Apple patent application involves theft-alarm for phones

Application imagines a smartphone that could decipher what kinds of movement take place during a phone robbery, and then sound an alarm.

Dara Kerr Former senior reporter
Dara Kerr was a senior reporter for CNET covering the on-demand economy and tech culture. She grew up in Colorado, went to school in New York City and can never remember how to pronounce gif.
Dara Kerr
Apple's iPhone 5. CNET

Imagine if an iPhone had the equivalent of a car alarm. Would a loud, annoying alarm sound when a thief ran off with the device? Or would the alarm ring out when a stranger just tried to look at the phone?
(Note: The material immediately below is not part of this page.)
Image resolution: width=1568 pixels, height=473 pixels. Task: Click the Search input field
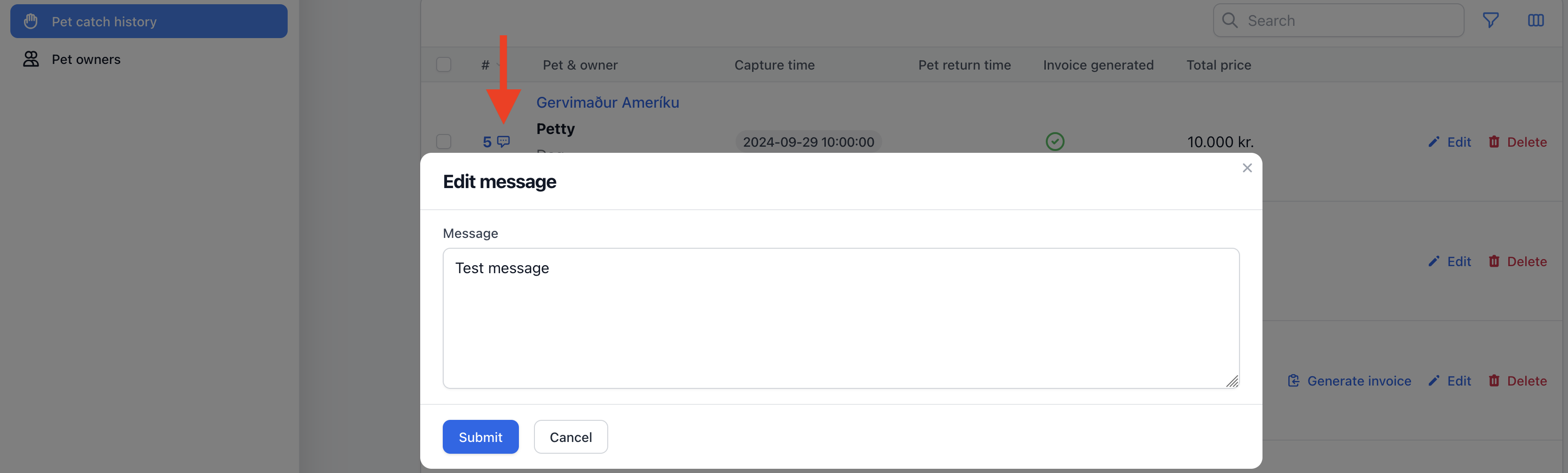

These are questions Apple explores in a patent application filed today. Titled "Acceleration-based theft detection system for portable electronic devices," the application involves a smartphone deciphering what kinds of movement take place during a phone robbery.

According to the patent filing, the smartphone's alarm would be activated once it decides, "a theft condition is present." To determine this "theft condition," the device would rely on its built-in accelerometer -- which is the same tool that can tell the way users are holding their phone. It would also use software to decide if the movements recorded by the accelerometer fit the "profile characteristic of theft."

The filing states that the reason for working on the antitheft invention is "the drive toward miniaturization of electronics," which has resulted in easier portability of devices but also ease of theft. "While the rightful owner of a portable electronic device may conveniently transport it almost anywhere, so can a thief," the filing says.

Apple won 34 patent awards last week, including patents covering 3D video apps on a mobile device, a way to play stored content on Apple TV, and a way to change backgrounds on Apple's iChat videoconferencing feature.

The granting of a patent, however, doesn't necessarily mean a marketable technology will result.